Aiden Leos was fatally shot while riding in his mother’s car on the 55 in Orange. Two people have been arrested in the alleged road rage incident.
In another encounter after the shooting, Lee was again driving to work on the 91 eastbound with Eriz in the front passenger seat when the driver of a blue Tesla made Eriz angry, according to the documents. Eriz, who prosecutors said regularly carried his loaded Glock pistol with him, brandished a gun at the driver. Before driving away, the man told the couple that he had called the police.
“This brazen act of threatening other commuters with a loaded firearm shows this Court that [Eriz] cannot control his emotions and the smallest event can set him into a deathly rage,” prosecutors said in the court filing.
The couple’s routine changed on May 28 when a co-worker told Eriz that their Volkswagen Golf SportWagen was the same that police had identified as the suspects’ car in the recent road rage incident, according to the court documents.
Eriz told investigators that he then found the story about Aiden’s death on the internet and “‘immediately’ knew he was responsible for the boy’s death,” the court documents said.
He hid the vehicle in the garage of one of his relatives in Whittier. Then the couple began to drive Eriz’s red truck to work, lying to family members about the Volkswagen, court documents said.
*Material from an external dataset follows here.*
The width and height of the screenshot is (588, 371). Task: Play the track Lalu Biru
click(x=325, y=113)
After learning of Aiden’s death, the documents said, Eriz and Lee began to look for new jobs. Eriz texted his old boss at a Corona auto body shop, which he had reportedly left in January, asking for his job back, according to a KCBS-TV Channel 2 report.
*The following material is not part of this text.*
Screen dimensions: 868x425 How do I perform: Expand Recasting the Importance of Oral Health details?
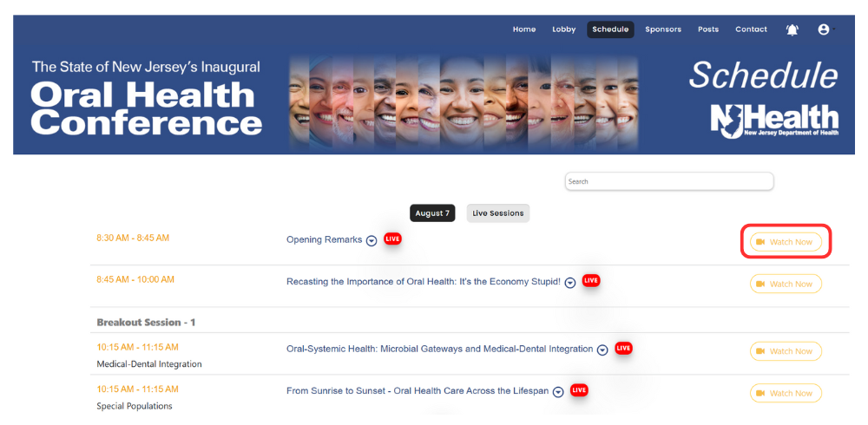(570, 283)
On June 3, Eriz shaved his beard and began to wear his hair tied back, the court documents said.
Raised in Weaverville, near Redding, Eriz often shared content on social media about cars and guns, and owned several firearms, including the Glock, an AR and a revolver. He posted several pictures and videos of himself shooting an array of assault-style rifles and pistols outdoors and at a shooting range — evidence that he was a skilled marksman, prosecutors said.
Lee grew up in the San Gabriel Valley, where she graduated early from high school, danced and spoke about teen mental health after a difficult battle with depression, according to a 2015 profile by Kaiser Health News.
“Although Ms. Lee was not the actual shooter in this case, she is still a danger to the public because she assisted Defendant Eriz after he committed his crimes,” the court document said.